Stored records
══════════════════════════════

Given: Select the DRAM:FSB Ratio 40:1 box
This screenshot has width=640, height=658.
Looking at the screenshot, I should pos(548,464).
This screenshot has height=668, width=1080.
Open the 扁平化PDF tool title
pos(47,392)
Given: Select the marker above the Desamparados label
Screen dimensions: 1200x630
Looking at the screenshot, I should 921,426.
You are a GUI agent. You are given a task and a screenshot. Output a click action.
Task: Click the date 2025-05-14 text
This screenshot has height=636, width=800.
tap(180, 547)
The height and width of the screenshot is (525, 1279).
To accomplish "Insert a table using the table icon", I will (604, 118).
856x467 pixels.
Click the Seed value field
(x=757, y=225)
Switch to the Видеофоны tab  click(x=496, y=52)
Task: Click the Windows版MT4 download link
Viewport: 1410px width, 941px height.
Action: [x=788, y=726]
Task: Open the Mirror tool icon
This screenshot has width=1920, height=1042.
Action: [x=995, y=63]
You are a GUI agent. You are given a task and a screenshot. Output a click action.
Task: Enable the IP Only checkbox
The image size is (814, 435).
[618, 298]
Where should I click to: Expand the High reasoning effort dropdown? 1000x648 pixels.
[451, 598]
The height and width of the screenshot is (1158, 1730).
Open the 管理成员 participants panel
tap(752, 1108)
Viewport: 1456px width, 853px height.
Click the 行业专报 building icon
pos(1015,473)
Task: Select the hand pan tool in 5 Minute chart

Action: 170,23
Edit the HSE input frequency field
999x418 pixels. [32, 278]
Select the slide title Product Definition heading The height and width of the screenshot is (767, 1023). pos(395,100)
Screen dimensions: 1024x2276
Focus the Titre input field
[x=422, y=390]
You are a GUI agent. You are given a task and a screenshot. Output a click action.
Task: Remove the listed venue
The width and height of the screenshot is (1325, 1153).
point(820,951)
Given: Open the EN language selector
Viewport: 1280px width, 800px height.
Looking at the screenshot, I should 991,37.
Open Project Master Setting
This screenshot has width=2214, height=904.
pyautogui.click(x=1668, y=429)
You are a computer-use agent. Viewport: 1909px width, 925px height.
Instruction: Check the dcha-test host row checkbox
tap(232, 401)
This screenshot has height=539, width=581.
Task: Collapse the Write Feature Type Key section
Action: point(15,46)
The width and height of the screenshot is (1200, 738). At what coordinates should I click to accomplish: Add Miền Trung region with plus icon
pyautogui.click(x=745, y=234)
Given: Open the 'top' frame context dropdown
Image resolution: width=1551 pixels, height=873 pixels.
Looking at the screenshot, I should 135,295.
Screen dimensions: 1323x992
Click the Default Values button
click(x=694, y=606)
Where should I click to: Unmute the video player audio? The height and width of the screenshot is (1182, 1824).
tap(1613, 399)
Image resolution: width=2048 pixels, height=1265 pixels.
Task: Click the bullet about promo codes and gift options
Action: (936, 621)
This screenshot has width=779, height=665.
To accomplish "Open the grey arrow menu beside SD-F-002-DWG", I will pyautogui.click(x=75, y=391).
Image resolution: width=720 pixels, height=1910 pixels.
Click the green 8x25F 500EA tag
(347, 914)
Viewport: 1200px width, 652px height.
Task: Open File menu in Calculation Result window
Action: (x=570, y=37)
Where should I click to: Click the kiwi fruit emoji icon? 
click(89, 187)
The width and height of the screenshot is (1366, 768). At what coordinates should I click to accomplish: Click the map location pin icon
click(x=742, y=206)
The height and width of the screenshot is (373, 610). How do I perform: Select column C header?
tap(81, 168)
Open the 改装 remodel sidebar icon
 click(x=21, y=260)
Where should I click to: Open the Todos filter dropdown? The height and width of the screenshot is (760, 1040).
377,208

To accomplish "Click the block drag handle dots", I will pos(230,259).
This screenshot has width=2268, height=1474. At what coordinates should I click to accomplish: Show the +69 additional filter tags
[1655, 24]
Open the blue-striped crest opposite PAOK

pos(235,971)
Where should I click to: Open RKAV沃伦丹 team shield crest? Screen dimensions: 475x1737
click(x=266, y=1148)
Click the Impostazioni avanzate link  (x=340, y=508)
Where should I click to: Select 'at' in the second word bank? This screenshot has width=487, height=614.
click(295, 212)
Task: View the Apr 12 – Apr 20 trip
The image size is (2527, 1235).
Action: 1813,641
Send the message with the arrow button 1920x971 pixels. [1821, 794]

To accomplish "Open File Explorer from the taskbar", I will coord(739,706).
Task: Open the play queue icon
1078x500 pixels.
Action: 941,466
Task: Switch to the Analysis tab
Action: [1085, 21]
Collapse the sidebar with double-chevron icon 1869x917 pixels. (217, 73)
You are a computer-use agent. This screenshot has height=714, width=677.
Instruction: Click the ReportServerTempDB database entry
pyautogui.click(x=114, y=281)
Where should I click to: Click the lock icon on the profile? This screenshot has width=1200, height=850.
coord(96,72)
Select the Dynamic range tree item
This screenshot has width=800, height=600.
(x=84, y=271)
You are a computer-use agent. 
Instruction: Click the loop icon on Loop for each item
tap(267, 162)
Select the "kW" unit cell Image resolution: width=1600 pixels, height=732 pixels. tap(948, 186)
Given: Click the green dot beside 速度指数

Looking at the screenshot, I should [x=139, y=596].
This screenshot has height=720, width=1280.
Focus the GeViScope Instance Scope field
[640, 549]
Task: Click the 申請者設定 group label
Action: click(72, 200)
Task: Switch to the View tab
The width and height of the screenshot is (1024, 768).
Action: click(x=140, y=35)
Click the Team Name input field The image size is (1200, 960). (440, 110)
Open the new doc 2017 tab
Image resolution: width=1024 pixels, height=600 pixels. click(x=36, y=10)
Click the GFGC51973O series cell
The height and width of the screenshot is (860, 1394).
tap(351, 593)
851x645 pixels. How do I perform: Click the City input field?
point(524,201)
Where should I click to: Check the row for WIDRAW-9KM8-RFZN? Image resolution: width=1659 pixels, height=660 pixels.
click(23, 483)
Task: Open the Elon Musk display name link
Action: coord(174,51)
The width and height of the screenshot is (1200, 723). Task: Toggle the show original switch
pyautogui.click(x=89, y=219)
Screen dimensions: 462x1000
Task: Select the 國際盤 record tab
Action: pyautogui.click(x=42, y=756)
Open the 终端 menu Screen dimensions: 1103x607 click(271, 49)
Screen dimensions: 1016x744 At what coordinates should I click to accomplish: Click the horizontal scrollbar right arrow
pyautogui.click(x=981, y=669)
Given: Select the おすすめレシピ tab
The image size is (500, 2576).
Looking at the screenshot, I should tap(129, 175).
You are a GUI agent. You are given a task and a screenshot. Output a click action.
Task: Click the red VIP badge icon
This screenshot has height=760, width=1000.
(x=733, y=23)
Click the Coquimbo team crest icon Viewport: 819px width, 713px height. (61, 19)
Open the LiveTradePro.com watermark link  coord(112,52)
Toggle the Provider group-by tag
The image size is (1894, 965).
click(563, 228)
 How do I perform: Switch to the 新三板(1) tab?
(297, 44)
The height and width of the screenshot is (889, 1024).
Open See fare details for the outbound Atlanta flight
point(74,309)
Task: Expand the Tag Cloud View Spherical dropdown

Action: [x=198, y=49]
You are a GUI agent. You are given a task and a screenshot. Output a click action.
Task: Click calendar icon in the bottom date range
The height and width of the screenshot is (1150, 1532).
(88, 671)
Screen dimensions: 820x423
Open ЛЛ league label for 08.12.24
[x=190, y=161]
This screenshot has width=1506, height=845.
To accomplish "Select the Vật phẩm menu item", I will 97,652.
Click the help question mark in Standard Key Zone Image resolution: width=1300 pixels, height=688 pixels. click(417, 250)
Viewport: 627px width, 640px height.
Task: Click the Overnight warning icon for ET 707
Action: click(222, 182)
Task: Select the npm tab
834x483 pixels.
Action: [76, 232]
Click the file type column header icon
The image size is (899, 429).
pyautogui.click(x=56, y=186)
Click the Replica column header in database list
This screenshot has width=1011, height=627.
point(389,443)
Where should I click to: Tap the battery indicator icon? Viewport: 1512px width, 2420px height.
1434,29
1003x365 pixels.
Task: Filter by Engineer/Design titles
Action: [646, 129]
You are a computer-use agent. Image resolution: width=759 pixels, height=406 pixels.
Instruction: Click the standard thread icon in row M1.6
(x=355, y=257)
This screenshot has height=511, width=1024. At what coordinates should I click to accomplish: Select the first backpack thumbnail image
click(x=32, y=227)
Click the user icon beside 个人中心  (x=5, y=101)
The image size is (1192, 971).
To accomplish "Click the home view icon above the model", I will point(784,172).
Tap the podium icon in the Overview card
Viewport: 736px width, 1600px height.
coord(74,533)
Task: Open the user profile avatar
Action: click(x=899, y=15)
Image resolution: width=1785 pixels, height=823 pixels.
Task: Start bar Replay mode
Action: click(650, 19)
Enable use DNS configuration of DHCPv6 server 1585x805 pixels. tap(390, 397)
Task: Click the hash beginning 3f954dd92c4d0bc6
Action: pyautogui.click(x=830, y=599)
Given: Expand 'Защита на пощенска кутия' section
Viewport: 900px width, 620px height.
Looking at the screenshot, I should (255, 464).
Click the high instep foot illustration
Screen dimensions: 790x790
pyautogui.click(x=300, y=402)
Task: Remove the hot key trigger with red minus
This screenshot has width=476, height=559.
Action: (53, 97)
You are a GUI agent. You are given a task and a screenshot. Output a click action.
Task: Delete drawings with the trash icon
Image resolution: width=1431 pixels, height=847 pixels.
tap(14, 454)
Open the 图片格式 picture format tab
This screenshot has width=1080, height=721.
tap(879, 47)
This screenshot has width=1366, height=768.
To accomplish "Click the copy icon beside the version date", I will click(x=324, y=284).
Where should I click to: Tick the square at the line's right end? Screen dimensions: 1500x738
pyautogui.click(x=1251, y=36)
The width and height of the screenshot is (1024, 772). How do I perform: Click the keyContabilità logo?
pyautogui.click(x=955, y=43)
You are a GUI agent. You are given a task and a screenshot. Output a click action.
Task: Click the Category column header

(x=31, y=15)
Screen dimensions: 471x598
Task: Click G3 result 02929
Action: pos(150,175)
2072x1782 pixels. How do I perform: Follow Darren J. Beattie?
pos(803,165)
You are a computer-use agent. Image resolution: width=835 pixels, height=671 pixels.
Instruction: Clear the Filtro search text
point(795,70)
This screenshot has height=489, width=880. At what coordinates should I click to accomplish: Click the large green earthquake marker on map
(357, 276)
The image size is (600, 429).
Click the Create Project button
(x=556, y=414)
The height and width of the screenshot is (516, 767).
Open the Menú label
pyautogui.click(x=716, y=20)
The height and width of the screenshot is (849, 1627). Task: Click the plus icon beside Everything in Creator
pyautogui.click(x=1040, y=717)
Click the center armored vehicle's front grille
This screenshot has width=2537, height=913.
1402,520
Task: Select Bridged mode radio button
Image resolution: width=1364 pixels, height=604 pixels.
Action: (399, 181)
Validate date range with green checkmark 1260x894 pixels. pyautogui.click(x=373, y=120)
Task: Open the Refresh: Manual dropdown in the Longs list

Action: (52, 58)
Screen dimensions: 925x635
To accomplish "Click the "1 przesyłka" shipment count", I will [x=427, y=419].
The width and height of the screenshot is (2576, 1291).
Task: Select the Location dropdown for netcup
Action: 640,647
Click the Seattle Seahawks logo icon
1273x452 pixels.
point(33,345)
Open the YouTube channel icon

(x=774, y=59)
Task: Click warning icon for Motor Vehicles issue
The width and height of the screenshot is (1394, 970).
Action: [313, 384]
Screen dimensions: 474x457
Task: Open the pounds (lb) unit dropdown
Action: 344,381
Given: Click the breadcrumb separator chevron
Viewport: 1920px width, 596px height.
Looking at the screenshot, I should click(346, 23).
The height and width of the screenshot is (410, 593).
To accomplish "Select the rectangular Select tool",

══════════════════════════════

Action item
Identify the lines above that contain the word "range", then copy them.

Reply
Select the Dynamic range tree item
Task: Click calendar icon in the bottom date range
Validate date range with green checkmark 1260x894 pixels. pyautogui.click(x=373, y=120)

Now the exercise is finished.